XPD Polymorphisms and Risk of Squamous Cell Carcinoma of the Head and Neck in a Korean Sample.
- Author:
Yong Bae JI
1
;
Kyung TAE
;
Yoon Seo LEE
;
Seung Hwan LEE
;
Kyung Rae KIM
;
Chul Won PARK
;
Byung Lae PARK
;
Hyoung Doo SHIN
Author Information
1. Department of Otolaryngology-Head and Neck Surgery, Hanyang University College of Medicine, Seoul, Korea. kytae@hanyang.ac.kr
- Publication Type:Original Article
- Keywords:
Polymorphism;
XPD;
Head and neck cancer;
Squamous cell carcinoma
- MeSH:
Carcinoma, Squamous Cell;
DNA Repair;
Drinking;
Genotype;
Haplotypes;
Head;
Head and Neck Neoplasms;
Humans;
Neck;
Odds Ratio;
Polymorphism, Single Nucleotide;
Smoke;
Smoking
- From:Clinical and Experimental Otorhinolaryngology
2010;3(1):42-47
- CountryRepublic of Korea
- Language:English
-
Abstract:
OBJECTIVES: XPD is a major player in nucleotide excision repair, which is one of the basic pathways of DNA repair.
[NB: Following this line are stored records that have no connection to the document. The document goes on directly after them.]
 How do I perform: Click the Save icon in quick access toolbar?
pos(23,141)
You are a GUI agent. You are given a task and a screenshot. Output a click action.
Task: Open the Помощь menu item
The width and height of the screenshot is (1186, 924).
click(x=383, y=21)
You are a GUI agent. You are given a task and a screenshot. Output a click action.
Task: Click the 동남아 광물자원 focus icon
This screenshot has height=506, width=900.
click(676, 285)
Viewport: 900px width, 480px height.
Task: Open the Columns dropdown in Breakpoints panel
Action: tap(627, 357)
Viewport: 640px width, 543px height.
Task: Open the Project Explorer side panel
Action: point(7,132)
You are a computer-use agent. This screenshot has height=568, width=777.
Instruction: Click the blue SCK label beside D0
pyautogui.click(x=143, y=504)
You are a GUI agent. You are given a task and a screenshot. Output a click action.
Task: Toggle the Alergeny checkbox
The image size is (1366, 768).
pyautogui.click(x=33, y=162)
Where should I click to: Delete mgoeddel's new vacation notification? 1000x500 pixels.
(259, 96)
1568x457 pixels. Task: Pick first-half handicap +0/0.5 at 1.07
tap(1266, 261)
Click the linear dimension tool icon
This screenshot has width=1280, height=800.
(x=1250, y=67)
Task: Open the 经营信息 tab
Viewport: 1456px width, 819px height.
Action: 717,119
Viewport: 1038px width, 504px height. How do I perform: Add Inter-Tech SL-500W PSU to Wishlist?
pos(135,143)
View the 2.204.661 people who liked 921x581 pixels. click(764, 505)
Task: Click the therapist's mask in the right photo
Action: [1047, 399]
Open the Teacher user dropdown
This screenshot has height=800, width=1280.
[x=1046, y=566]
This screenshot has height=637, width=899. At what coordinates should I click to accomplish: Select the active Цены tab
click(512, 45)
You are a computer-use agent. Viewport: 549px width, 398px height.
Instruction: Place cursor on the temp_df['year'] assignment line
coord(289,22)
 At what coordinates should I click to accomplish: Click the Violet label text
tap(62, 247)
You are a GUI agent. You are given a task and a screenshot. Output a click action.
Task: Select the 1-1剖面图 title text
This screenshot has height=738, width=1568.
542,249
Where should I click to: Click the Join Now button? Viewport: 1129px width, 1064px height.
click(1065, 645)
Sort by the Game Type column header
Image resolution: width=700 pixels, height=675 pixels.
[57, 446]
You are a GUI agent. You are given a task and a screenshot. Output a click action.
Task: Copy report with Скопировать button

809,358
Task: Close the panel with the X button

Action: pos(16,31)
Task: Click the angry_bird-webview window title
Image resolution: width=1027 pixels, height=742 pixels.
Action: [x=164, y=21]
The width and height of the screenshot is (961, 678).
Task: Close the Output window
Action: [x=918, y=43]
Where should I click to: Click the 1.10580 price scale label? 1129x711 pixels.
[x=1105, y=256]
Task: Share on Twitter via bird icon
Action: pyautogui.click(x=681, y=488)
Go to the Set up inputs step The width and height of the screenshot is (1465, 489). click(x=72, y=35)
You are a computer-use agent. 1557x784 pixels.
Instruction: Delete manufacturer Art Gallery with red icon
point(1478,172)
The objective of this study was to investigate the association of XPD single nucleotide polymorphisms (SNPs) and the risk of squamous cell carcinoma of the head and neck (SCCHN) in Koreans. METHODS: We performed XPD +23591G>A and +35931A>C genotyping in 290 SCCHN patients and 358 controls. RESULTS: The frequencies of the XPD +23591G>A (GG/GA/AA) genotypes were 89.0%/11.0%/0% in the patients and 90.3%/8.8%/0.9% in the controls, respectively. The odds ratio (OR) of the XPD +23591 GA genotype was 1.94 (0.92 to 4.08) in reference to the GG genotype. The frequencies of the XPD +35931A>C (AA/AC/CC) genotypes were 86.9%/12.0%/1.1% in the patients and 85.6%/13.8%/0.6% in the controls, respectively. The OR of the XPD +35931 AC and CC genotypes were 0.98 (0.51 to 1.88) and 2.68 (0.71 to 10.1), respectively, in reference to the AA genotype. On the subgroup analyses according to the smoking and drinking statuses, the SNPs and haplotypes of XPD showed no statistically significant association with the risk of SCCHN. CONCLUSION: The results of this study suggest that the XPD +23591G>A and +35931A>C SNPs are not associated with the risk of SCCHN in Koreans; however, a further study with a larger number of subjects is necessary to verify this conclusion.